Describing the makeup of a standard trophy Coues is a guess in many variables, although some keys are certainly important. A typical Coues sports eight points (four to a side including brows). The rare 5x5 is typically a shoe-in for the books. Non-typical Coues are so rare only about 45 have been recorded to this date (120-inch minimum). You best shoot any decent non-typical you see.

Bushnell G-Force DX ARC Rangefinder in Realtree Xtra

Bushnell G-Force DX ARC Rangefinder in Realtree Xtra

Judging standard 4x4 typical bucks is a combination of a number of factors. A good portion of the sum is derived from mass. An average Coues rack will have a total of 12 inches of mass; a trophy deer will have 14 to 15. Most important to separating good deer from exceptional is point length. Nine- to 10-inch rear tines are exceptional; four- to five-inch tines are average. Brow tines should be better than average, say four inches. Main-beam length is important and can be deceiving; 16 to 18 inches is exceptional, but most mature Coues will have 12- to 14-inch beams. A Booner Coues will normally have a spread of 14 to 16 inches, or outside the ear tips (though I once shot a Booner with a 10.5-inch spread, but exceptional mass and tine length).

5. Be Prepared to Shoot

In the Coues game, when it comes to shooting, think long — very long — no matter your weapon. When after behemoth Coues it often comes down to taking the shots you're given or none at all. That might be a long poke across a wide canyon, so flat-shooting calibers rule here. A .300 magnum isn't overkill if the wind is howling.
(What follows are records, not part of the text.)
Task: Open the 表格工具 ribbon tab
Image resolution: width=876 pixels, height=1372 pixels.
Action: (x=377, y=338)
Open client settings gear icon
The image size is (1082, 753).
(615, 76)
Bowhunters are in for the ultimate challenge. There's simply no big-game animal more difficult to tag with a bow than the Coues. Long-range shots at small targets are one reason why. When it comes to standard archery Coues ranges, 40 yards is considered close. Laser range-finders, today's hottest bows, featherweight carbon arrows and streamlined mechanical broadheads have blurred the line of ethical limits considerably. It requires work and dedication, but I admit many of my bow-killed Coues have been taken at ranges from 65 to 75 yards.

A trophy Coues buck, outside an expensive Old Mexico guided hunt, is the toughest facet of completing a deer slam. The deer itself, the countryside and sometimes the weather will wear down a hunter who is thin on patience. A trophy Coues is anything but predictable, and a hunter must hunt wisely and patiently. By first scouting diligently, hunting smart with quality optics, and hunting harder than others are willing, a hunter can make his Coues dream into a reality. Returning thorn-torn, muscle-achy, sunburned and out of humor is often a consequence of the game, soothed only by the elixir of knowing you've collected one of hunting's most hard-won trophies.